**Supplied material:**
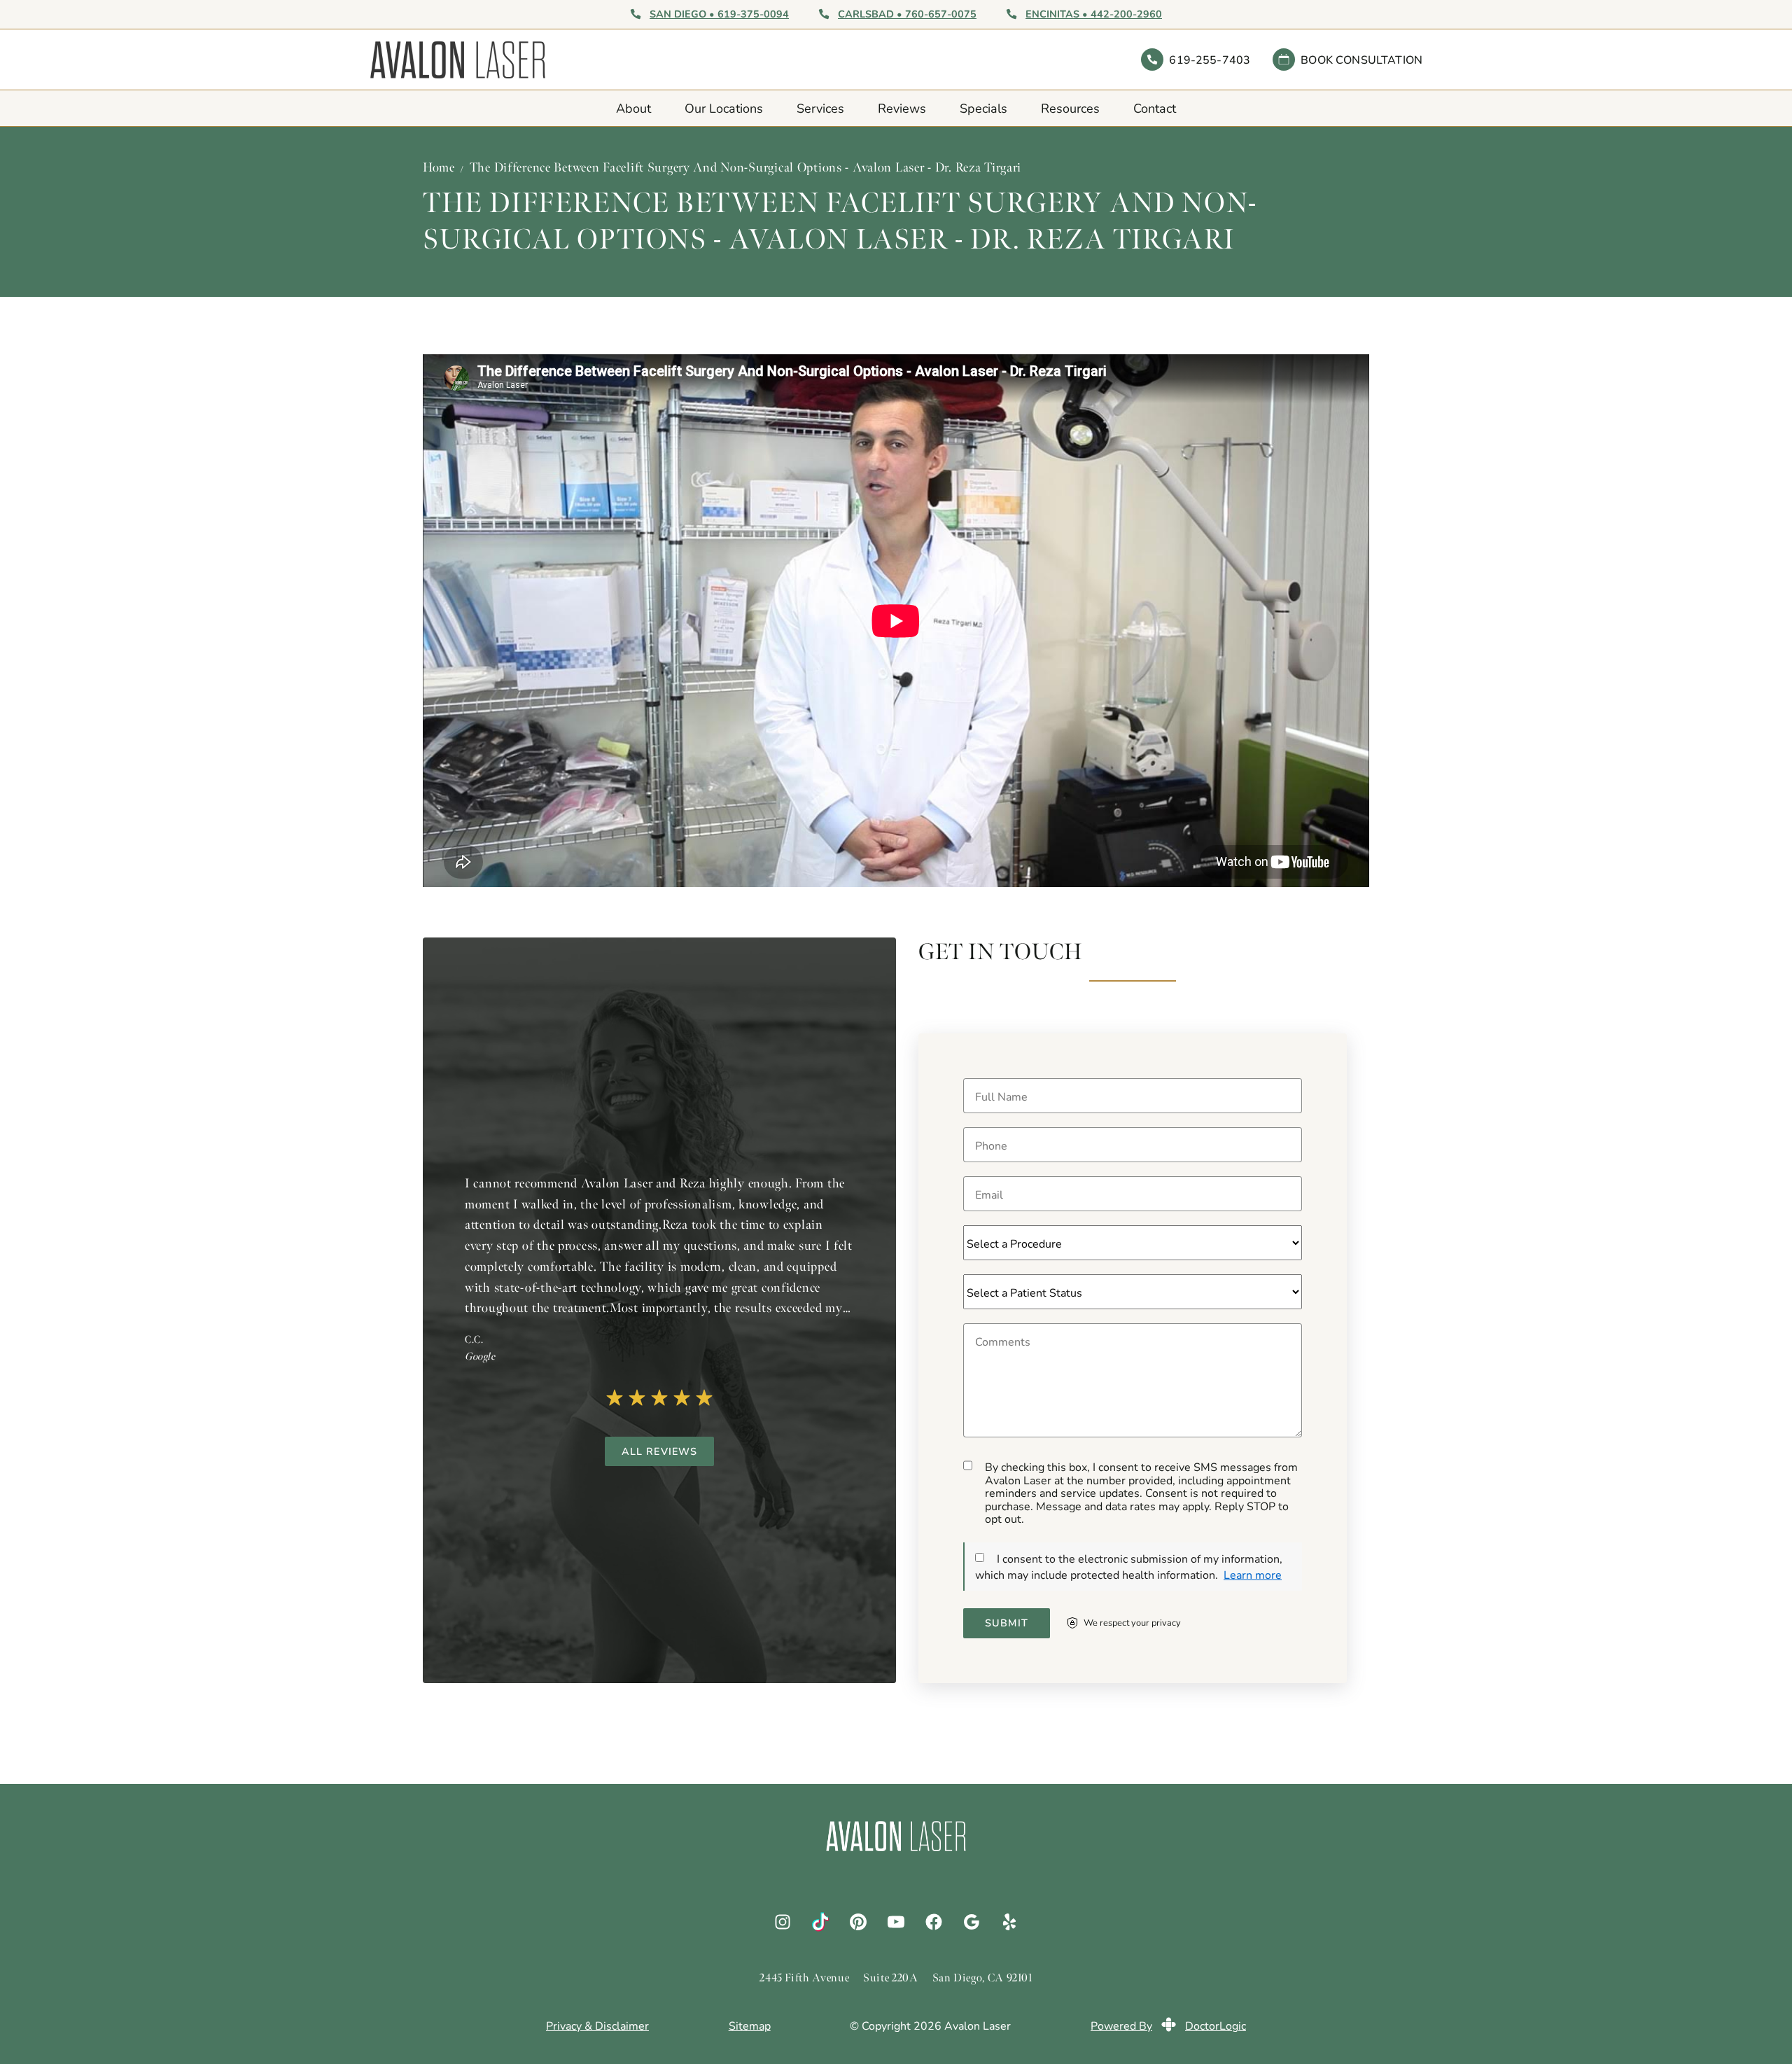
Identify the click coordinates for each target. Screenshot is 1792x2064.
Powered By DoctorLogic (1168, 2025)
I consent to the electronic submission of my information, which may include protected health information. (1128, 1566)
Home (439, 167)
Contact (1154, 107)
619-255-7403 (1209, 59)
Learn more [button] (1253, 1574)
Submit (1006, 1622)
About (633, 107)
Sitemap (750, 2025)
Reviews (902, 107)
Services (820, 107)
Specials (983, 107)
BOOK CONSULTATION (1361, 59)
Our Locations (724, 107)
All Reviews (660, 1451)
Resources (1070, 107)
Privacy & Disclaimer (597, 2025)
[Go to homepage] (633, 59)
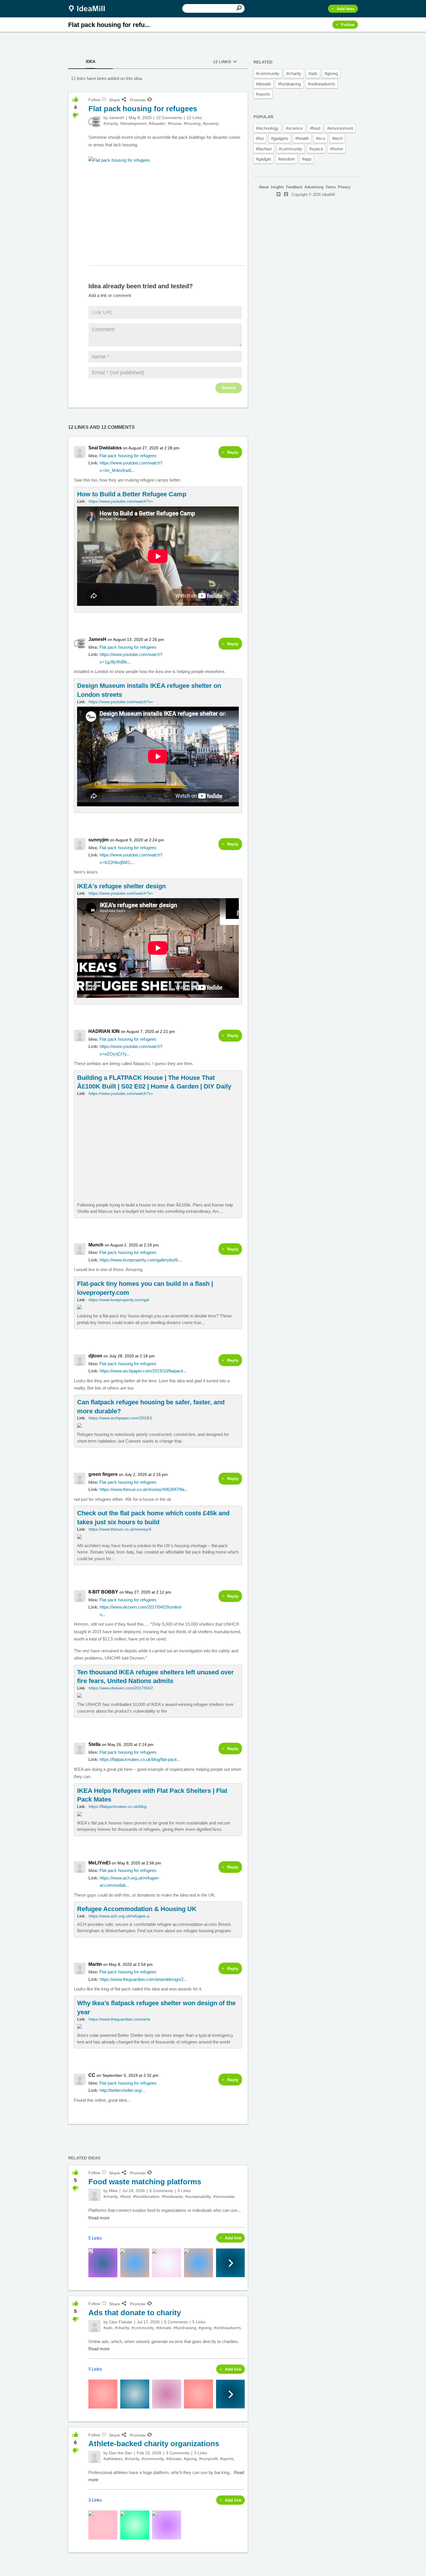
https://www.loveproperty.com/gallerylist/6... (140, 1259)
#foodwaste (172, 2196)
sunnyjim (98, 839)
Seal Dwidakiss (105, 447)
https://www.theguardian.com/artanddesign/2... (143, 1979)
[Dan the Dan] (94, 2457)
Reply (233, 452)
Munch (95, 1244)
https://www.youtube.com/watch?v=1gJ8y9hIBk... (131, 658)
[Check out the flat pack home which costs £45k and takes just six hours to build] (158, 1535)
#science (294, 128)
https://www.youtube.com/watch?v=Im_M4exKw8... (131, 466)
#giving (205, 2327)
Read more (99, 2217)
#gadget (263, 158)
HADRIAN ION (104, 1031)
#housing (192, 123)
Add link (233, 2238)
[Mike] (94, 2195)
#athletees (113, 2458)
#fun (260, 138)
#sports (227, 2458)
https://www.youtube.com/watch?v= (121, 501)
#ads (107, 2327)
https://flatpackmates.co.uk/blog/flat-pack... (140, 1759)
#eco (320, 138)
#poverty (211, 123)
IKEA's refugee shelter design (121, 886)
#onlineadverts (227, 2327)
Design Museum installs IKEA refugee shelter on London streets (149, 690)
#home (336, 148)
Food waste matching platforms (144, 2181)
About (264, 187)
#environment (340, 128)
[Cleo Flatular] (94, 2326)
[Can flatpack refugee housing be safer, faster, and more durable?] (158, 1421)
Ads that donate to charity (134, 2312)
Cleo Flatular (120, 2322)
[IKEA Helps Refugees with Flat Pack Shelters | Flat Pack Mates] (158, 1810)
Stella (94, 1744)
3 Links (200, 2453)
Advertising (314, 187)
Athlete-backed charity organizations (153, 2443)
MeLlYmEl (99, 1862)
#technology (267, 128)
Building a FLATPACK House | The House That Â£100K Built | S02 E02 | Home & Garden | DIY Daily (154, 1082)
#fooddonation (146, 2196)
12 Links (222, 61)
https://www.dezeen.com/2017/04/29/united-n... (141, 1611)
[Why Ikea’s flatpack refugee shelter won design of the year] (158, 2022)
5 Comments (161, 2191)
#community (143, 2327)
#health (302, 138)
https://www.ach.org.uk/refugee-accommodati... (130, 1881)
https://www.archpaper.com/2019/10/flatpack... (143, 1370)
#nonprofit (208, 2458)
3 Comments (178, 2453)
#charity (110, 123)
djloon (95, 1355)
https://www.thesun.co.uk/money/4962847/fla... (143, 1489)
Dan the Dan (120, 2453)
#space (316, 148)
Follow (347, 24)
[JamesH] (94, 122)
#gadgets (279, 138)
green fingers (103, 1474)
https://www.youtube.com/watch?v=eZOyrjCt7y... (131, 1050)
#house (174, 123)
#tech (337, 138)
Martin (95, 1964)
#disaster (157, 123)
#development (133, 123)
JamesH (116, 118)
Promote (137, 100)
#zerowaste (223, 2196)
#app (306, 158)
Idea (90, 61)
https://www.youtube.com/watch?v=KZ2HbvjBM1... (131, 858)
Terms (330, 187)
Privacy (344, 187)
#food (125, 2196)
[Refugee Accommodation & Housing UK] (158, 1919)
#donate (163, 2327)
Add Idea (345, 8)
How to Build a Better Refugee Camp (131, 494)
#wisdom (286, 158)
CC (91, 2075)
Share (114, 100)
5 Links (184, 2191)
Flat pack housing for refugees (127, 455)
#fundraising (185, 2327)
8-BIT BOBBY (103, 1591)
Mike (113, 2191)
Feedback (294, 187)
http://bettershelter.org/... (122, 2090)
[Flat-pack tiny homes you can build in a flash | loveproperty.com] (158, 1303)
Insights (277, 187)
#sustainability (198, 2196)
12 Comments (169, 118)
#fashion (264, 148)
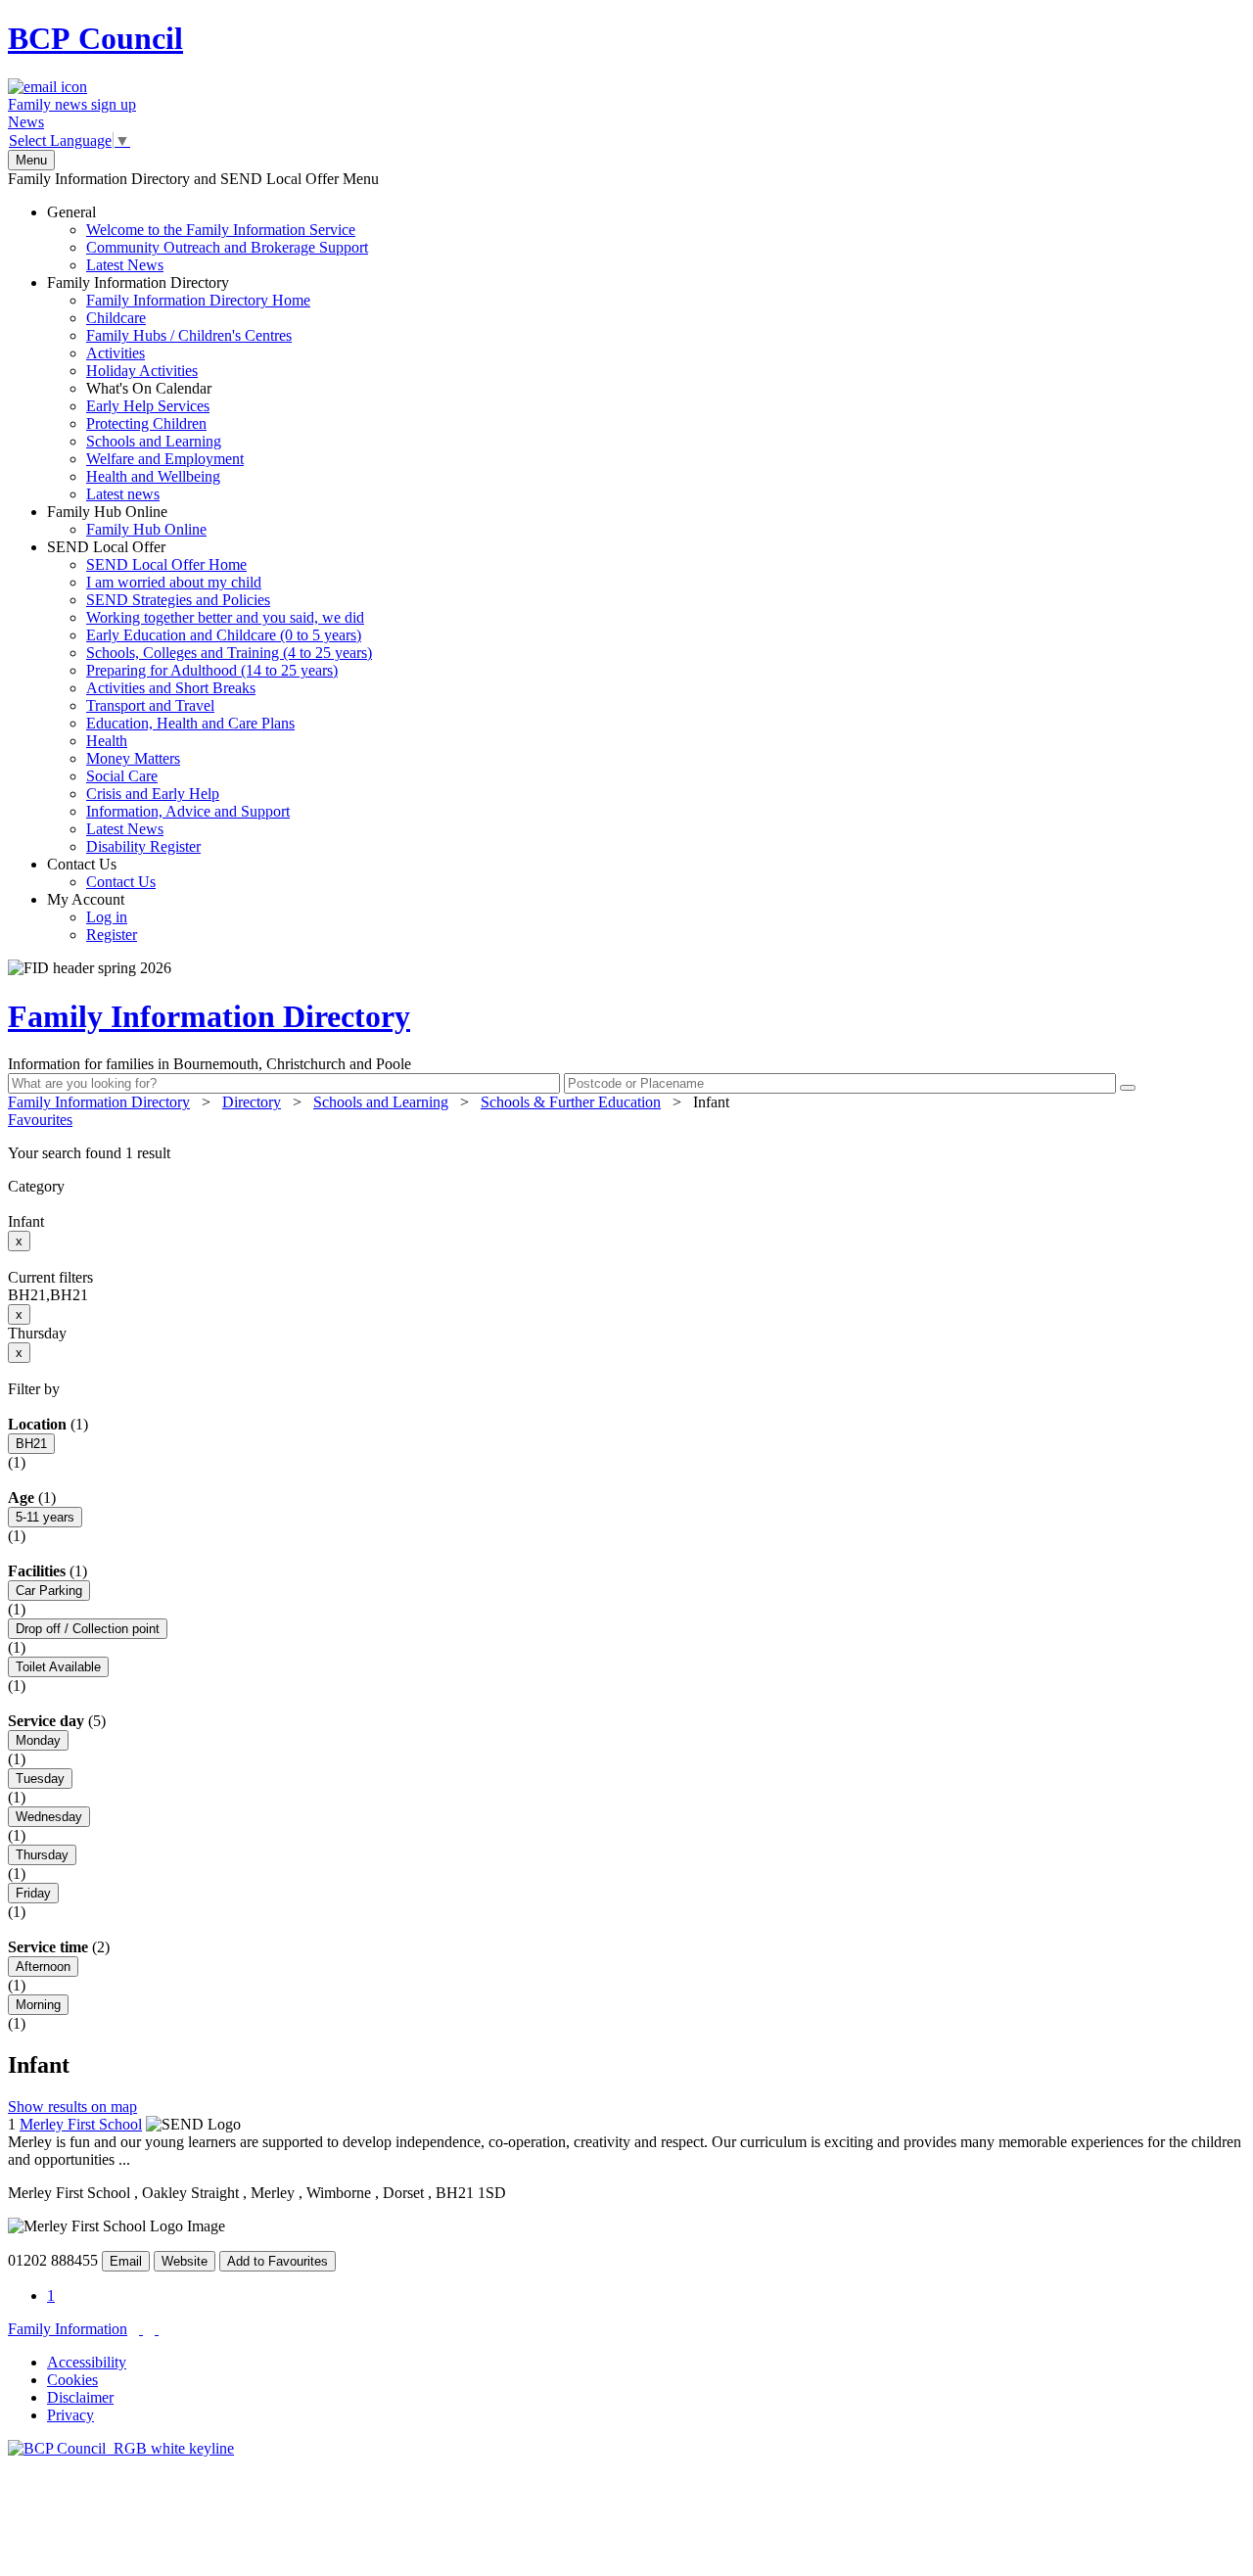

**Work to be completed:** Search the records for the string "health" and report each line that has it.

**Task response:**
I consent to the electronic submission of my information, which may include protected health information. (1128, 1566)
#health (302, 138)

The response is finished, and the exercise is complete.